Galatasaray, camia olarak kenetlenmişti. Üst üste ikinci şampiyonluk hevesi vardı. O gün (22 Mart 1986) İstanbul’da olmayan Jupp Derwall, Erhan Önal, Erdal Keser ve Hasan Vezir dışındaki tüm futbolcular, antrenör Mustafa Denizli eşliğinde tribünlerdeki yerlerini almışlardı. Kupa, aynı yerde duruyordu. Ama artık bir değil, iki aday vardı. Ve oluşan atmosfere bakıldığında, biri, diğerinden daha avantajlıydı. Galatasaray, seyircisinin muhteşem desteğiyle 79-65 kazandı. Paul Dawkins 29, Michaelle Scearce 20 sayı üretti. Kişilerin pek de önemi yoktu. 41-32 önde geçilen devrenin ardından, bitime dört dakika kala skor 61’de eşitlenmişti. Efes Pilsen, geri dönüşünü tamamlamak üzereydi. Olmadı. Nedeni aslında çok basitti. Kalan sürede rakibine 18-4’lük üstünlük sağladı, Galatasaray. Ve üst üste ikinci şampiyonluğu kazanmayı başardı.

Kaybeden Efes Pilsen cephesinde sahada kalarak Galatasaraylı oyuncuların kutlamalarını buruk bir gülümseme ile izleyen biri vardı. 1970’li yıllarda yedi sene içerisinde altı şampiyonluk yaşadığı Eczacıbaşı’ndan geçtiği Efes Pilsen’le 1983-84 sezonunda zirveye çıkan efsanevî antrenör Aydan Siyavuş! Büyük bir spor adamıydı. Ve maçın ardından, ‘’Efes Pilsen’i ve özellikle Aydan Siyavuş’u kutlamak isterim. Bizim camia olarak gerçekleştirdiğimizi o tek başına yaptı’’ sözleriyle Galatasaray Basketbol Takımı Teknik Sorumlusu Yalçın Granit tarafından onore ediliyordu.

Cumhurbaşkanlığı Kupası Efes Pilsen'in Oluyor
1984-85 sezonunda Fenerbahçe karşısında elde edilen başarı, bir yıl sonra Efes Pilsen önünde tekrarlanabilirdi. Galatasaray, Ankara’ya 40 kişilik kafileyle gidiyordu. Kafilenin içinde eski kulüp Başkanı Ali Uras da vardı. Efes Pilsen, rövanş için sahadaydı. Maçın ikinci yarısında Galatasaray’da bir oyuncu değişikliği gerçekleşti; fakat Mehmet Şenova sahadan çıkmayı unutunca bir an Sarı-Kırmızılı ekip altı kişi ile sahada yer aldı. İki takım, son saniyeye kadar galibiyet için büyük efor sarf etti.

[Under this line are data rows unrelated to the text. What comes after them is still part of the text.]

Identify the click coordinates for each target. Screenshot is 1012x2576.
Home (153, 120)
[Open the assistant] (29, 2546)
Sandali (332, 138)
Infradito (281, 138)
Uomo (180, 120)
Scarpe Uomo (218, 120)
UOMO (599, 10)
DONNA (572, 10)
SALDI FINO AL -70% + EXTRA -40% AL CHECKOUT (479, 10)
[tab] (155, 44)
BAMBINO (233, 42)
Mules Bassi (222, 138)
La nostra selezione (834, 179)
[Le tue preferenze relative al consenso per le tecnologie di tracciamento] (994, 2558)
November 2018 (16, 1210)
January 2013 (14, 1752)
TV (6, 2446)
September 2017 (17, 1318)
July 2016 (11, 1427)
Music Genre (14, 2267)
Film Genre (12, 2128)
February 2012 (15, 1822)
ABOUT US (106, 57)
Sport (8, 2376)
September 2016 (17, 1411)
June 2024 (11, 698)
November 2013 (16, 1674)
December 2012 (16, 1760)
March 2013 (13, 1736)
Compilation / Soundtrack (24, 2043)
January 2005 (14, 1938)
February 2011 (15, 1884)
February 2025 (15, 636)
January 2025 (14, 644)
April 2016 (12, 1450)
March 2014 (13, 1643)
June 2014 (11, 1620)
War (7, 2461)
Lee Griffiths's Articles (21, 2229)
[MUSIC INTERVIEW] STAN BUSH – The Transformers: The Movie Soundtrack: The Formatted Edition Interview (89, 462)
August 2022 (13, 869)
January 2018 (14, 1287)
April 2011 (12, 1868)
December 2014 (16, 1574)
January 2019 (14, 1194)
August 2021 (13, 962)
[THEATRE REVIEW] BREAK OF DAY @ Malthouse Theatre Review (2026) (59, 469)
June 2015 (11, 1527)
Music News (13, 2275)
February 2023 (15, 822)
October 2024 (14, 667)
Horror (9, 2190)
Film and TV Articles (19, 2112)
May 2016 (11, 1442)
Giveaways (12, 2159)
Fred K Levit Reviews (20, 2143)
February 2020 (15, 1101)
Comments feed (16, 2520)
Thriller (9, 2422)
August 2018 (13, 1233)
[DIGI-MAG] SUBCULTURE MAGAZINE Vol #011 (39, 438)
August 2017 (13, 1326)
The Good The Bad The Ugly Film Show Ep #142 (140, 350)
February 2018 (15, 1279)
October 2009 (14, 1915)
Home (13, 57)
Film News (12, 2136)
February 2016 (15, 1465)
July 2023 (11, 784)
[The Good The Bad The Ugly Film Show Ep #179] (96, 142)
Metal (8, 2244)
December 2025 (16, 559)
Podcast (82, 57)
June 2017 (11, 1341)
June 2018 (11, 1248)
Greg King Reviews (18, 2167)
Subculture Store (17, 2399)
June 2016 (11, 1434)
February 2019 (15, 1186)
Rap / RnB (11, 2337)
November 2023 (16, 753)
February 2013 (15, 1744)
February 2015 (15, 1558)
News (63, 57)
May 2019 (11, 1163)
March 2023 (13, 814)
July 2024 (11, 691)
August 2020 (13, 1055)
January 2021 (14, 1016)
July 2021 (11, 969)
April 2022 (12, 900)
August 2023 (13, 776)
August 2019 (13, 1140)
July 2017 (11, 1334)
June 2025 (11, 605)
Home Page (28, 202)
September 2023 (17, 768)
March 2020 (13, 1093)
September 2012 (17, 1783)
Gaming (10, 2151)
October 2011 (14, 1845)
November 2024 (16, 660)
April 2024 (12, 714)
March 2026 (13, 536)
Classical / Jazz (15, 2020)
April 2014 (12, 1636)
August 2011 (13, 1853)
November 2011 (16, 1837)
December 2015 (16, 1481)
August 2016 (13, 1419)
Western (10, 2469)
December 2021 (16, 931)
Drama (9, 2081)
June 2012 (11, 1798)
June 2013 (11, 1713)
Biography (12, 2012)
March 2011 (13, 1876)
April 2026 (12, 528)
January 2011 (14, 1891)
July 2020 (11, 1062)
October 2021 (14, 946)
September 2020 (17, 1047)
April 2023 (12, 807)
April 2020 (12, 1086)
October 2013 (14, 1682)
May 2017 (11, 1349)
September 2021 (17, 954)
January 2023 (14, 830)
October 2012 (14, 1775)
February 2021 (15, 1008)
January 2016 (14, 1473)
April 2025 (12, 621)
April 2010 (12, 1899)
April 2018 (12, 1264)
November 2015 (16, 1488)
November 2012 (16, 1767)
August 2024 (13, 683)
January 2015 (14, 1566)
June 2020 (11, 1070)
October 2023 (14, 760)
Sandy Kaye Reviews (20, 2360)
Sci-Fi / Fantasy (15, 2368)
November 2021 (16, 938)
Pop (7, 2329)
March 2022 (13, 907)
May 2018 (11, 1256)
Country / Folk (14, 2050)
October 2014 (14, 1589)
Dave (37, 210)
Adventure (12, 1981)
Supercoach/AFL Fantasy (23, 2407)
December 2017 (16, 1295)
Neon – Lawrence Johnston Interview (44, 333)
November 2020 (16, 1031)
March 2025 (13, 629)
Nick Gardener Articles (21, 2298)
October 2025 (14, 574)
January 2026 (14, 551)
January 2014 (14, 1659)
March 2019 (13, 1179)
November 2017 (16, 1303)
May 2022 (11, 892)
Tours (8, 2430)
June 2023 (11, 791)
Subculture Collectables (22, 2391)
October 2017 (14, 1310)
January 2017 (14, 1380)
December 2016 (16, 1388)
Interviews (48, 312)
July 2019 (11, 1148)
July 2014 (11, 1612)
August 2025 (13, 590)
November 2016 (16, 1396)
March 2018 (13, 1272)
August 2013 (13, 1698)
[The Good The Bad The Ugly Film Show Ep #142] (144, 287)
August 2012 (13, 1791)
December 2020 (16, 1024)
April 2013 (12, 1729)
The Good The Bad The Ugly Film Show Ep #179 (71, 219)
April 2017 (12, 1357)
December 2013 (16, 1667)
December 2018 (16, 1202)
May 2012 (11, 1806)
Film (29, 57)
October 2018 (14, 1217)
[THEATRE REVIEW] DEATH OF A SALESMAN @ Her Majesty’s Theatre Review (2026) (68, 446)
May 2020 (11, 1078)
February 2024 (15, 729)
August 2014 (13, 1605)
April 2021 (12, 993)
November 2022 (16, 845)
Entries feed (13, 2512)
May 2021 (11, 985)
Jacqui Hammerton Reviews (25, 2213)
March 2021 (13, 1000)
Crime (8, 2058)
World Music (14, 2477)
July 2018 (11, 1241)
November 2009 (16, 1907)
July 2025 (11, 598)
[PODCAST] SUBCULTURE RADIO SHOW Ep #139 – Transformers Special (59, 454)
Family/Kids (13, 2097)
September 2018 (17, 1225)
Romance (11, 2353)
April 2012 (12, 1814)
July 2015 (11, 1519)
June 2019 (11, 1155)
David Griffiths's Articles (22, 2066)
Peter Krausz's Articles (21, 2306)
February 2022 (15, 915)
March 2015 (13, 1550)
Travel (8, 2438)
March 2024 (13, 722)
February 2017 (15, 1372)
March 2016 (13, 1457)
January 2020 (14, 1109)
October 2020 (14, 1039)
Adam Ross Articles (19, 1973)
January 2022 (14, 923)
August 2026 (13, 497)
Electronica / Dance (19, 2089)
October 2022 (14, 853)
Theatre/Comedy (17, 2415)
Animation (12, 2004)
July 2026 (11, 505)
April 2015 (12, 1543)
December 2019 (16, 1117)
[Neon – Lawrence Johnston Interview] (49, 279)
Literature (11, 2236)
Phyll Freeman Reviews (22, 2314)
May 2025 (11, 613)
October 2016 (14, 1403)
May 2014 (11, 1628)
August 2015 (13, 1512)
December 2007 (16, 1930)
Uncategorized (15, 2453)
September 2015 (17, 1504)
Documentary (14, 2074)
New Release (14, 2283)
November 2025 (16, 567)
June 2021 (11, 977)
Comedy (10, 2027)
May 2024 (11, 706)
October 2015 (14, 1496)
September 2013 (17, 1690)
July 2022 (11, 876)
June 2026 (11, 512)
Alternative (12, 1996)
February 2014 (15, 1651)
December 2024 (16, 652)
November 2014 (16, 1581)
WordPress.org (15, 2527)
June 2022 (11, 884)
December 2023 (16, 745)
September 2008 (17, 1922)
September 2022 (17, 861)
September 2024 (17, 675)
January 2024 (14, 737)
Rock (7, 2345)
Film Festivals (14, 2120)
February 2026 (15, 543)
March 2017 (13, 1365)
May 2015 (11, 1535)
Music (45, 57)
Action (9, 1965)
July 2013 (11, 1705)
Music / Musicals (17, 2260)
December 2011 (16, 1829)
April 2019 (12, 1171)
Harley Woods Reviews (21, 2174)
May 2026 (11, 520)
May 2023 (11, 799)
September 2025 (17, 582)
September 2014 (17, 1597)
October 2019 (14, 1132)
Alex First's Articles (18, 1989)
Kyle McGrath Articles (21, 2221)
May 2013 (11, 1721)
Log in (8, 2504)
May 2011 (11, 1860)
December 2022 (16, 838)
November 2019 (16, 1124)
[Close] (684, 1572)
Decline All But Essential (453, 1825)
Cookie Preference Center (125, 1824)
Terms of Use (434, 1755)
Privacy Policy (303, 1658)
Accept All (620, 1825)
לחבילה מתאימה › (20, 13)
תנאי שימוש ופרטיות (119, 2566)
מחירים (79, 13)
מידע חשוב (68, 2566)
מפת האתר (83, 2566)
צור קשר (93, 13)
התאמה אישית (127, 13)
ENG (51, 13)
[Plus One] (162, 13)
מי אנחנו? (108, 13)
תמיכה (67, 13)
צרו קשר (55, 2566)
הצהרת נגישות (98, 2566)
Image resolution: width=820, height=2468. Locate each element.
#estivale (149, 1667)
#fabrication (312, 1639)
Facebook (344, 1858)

Ancak kazanan Efes Pilsen oldu.

Karşılaşmadan 102-101 mağlup ayrılan Galatasaray’da 43 sayı ve 9 ribaund üreten Paul Dawkins, yenilginin üzüntüsünü uzun süre parkede yatarak yaşadı. Artık ‘’içimizden biri’’ olmuştu. Ve üst üste kazanılan üç kupanın sonrasında bile ‘’amatör’’ bir şekilde üzülüyordu. Üstelik NBA’den gelen bir oyuncunun Tanrı olarak algılandığı yıllar hâlâ devam ediyordu. Dawkins, Galatasaray tribünleri tarafından belki de bundan dolayı çok sevilmişti. Yalnızca o değil, bir sayı ile kaçan Cumhurbaşkanlığı Kupası’nın hüznünü gözyaşları ile yaşayan Galatasaraylı oyuncular da vardı. O anda, böyle bir değerlendirme yapacak durumda olmasalar bile, onlar tarihe geçmişlerdi.

Adeta isimlerini kazımışlardı tarih yapraklarına. Şimdi, bunun farkında olmalılar.